Глушь
Шрифт:
Она даже себя не могла обмануть.
Стоило им ступить под сень леса, как под ногами тут же затрещали мелкие веточки.
«Я должна отпустить его руку. Сейчас!» — подумала она, но ничего не сделала. Она заводила его все глубже, пока лунный свет не выбелил перед ними тропинку.
— Может, он ушел по ней? — сказала она.
Эрни не ответил, только нахмурился.
Лунный свет упал на дерево с участком соскобленной коры. Голый ствол украшал вырезанный крест, окруженный витиеватым орнаментом. Символ на удачу? Да еще и лапка барсука
Ночь мерцала. Пение цикад буквально грохотало в ушах Патриции, вместе с ним она перерождалась, сливаясь с той беззаботной частью своего «я», которая показалась снаружи только сегодня. Сердце забилось чаще. Трение сосков о ткань почти причиняло боль. Вечерняя жара только распаляла пожар внутри, кожа стала настолько чувствительной, что Патриция ощущала и ласку слабого ветерка, и каждую капельку пота.

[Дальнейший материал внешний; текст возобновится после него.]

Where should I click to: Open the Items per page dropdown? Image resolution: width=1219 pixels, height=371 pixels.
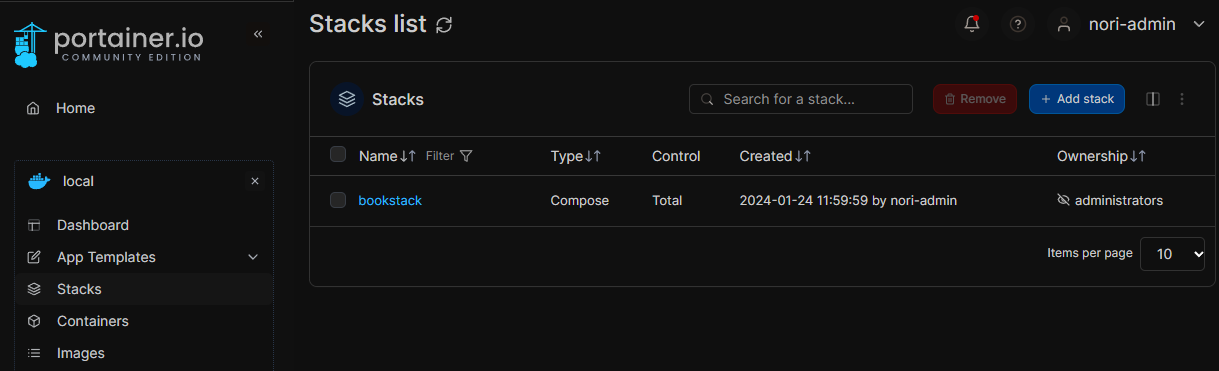pos(1174,254)
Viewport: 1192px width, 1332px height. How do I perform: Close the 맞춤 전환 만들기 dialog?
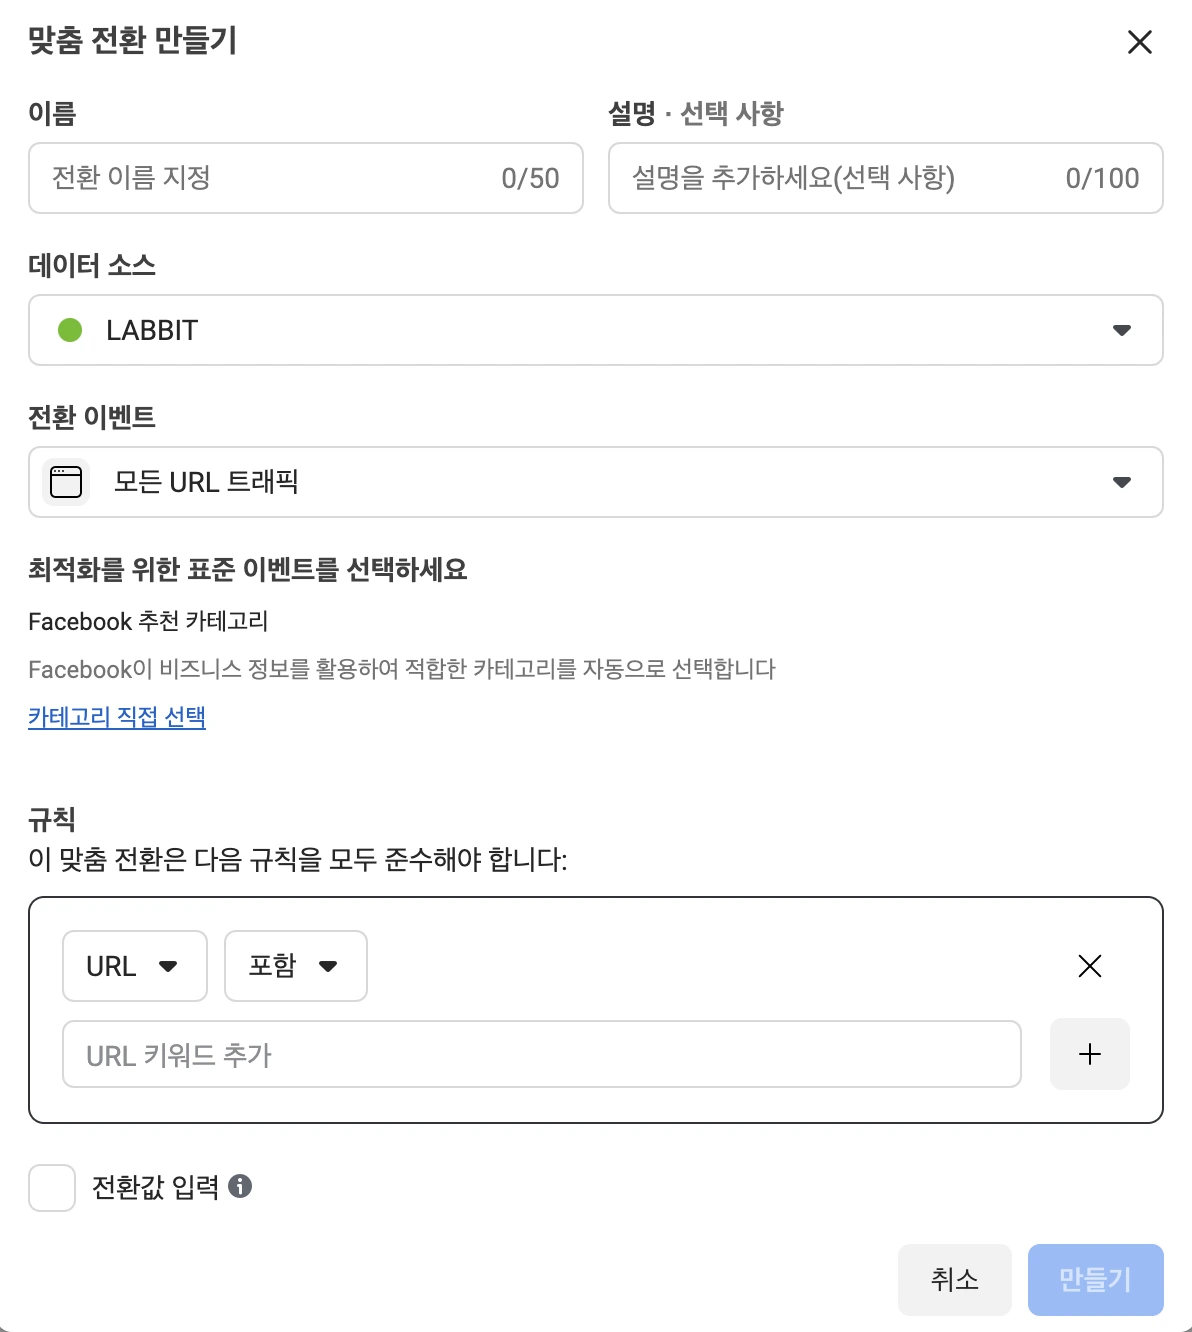[x=1140, y=42]
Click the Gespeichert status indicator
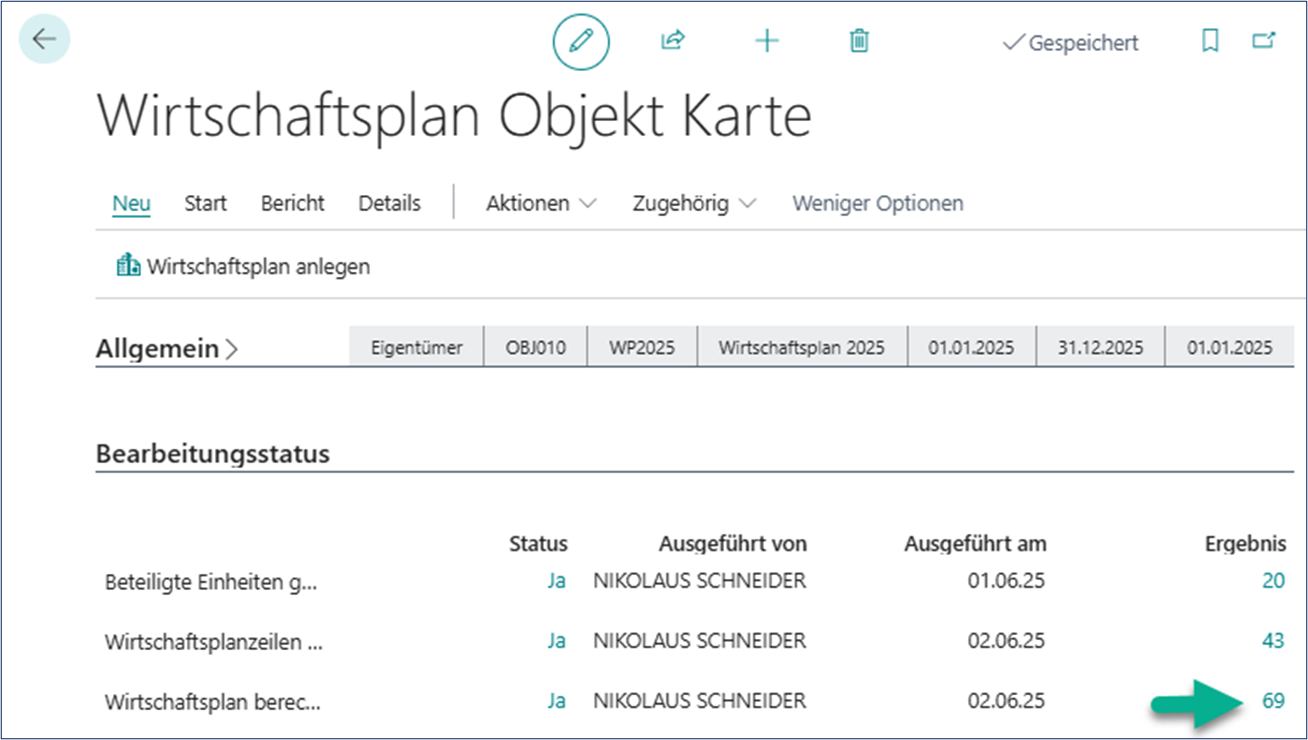Image resolution: width=1308 pixels, height=740 pixels. (1070, 42)
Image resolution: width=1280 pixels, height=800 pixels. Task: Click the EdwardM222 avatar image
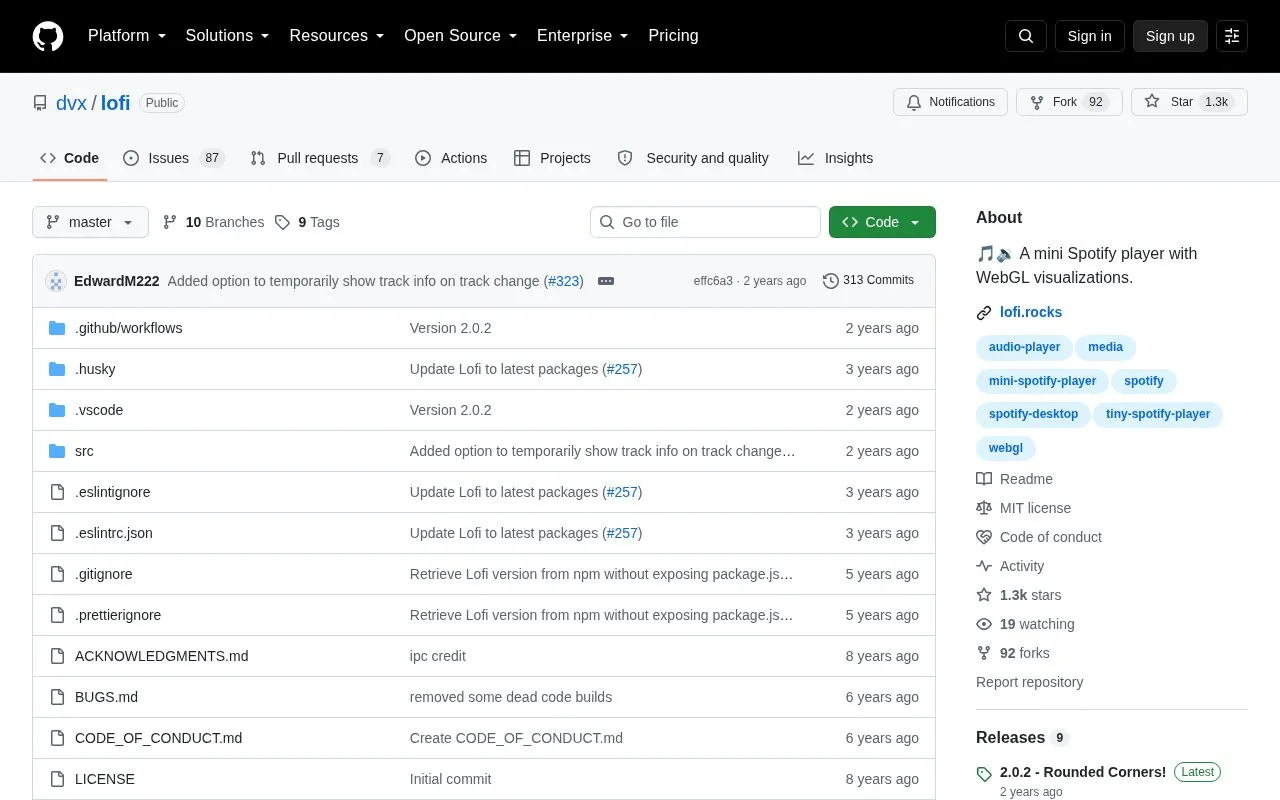pos(56,281)
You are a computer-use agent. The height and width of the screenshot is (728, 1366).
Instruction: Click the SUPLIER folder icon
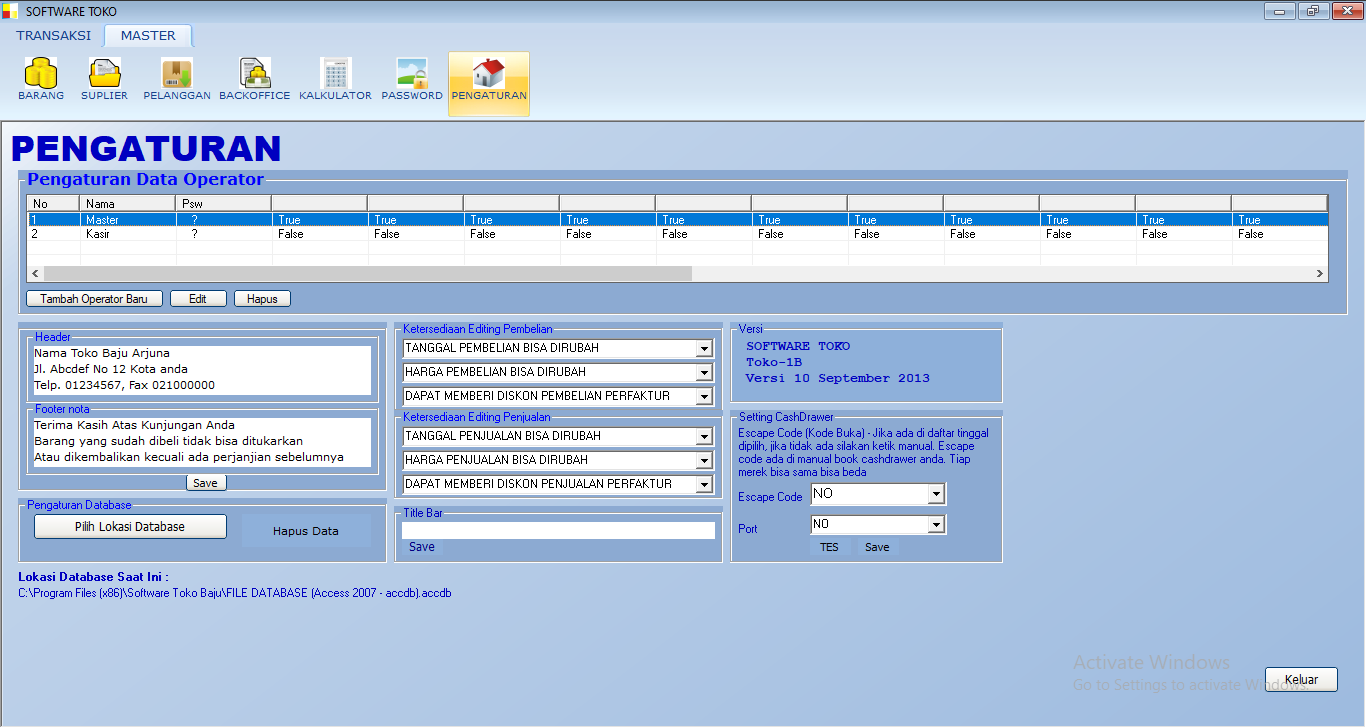[104, 74]
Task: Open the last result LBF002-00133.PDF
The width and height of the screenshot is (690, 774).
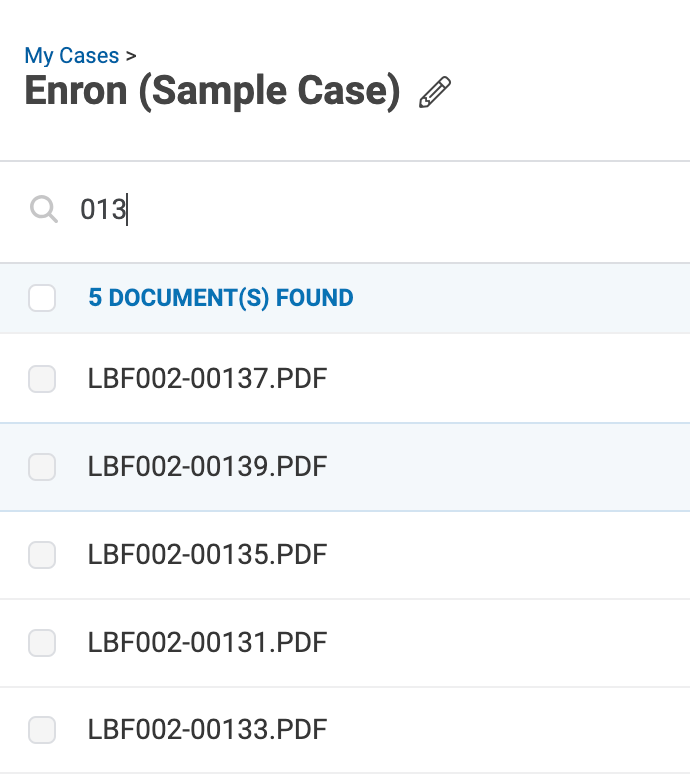Action: [207, 729]
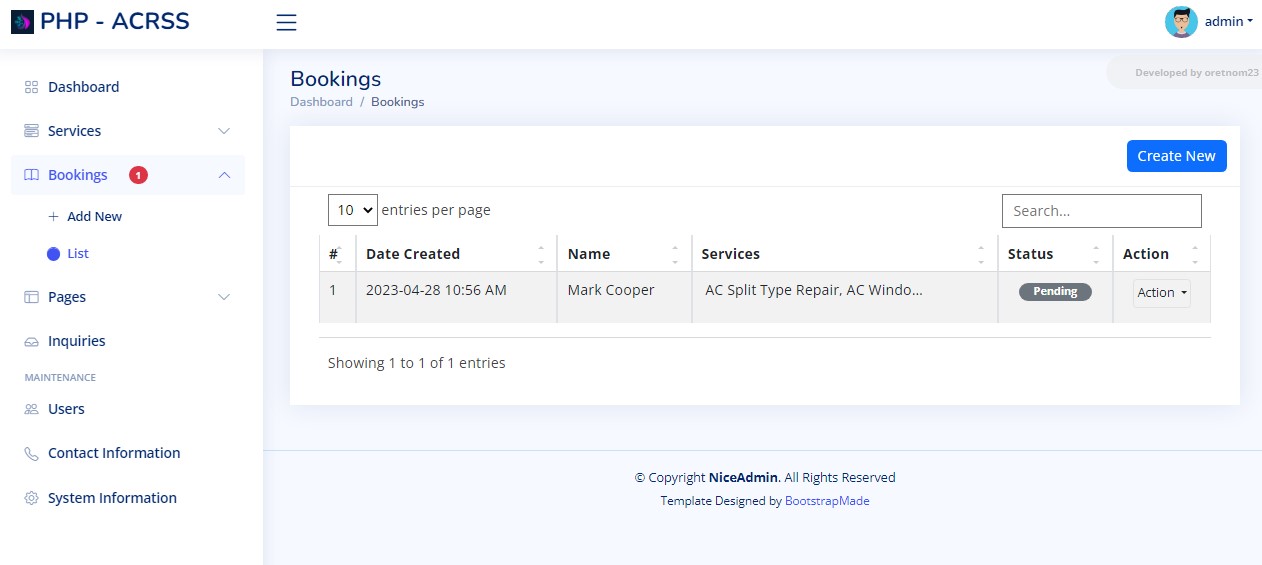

— Эверда здесь нет, Патриция, — наконец сказал Эрни. Похоже, он разгадал ее даже раньше, чем она сама поняла, что собирается сделать. — Это глупо. Давай вернемся.
— Нет, — прошептала она в отчаянии. — Я серьезно! Я действительно видела его. — Ее пальцы теребили лапку, висевшую на шее, будто талисман придавал ей храбрости.
— Я возвращаюсь, — сказал он срывающимся голосом. — Мы оба знаем, что здесь происходит.
— Что? — деланно невинно спросила она. — Что ты...
— Если мы останемся здесь, у нас обоих будут неприятности и ни к чему хорошему это все равно не приведет. Я сюда не за тем шел, чтобы меня снова одурачили.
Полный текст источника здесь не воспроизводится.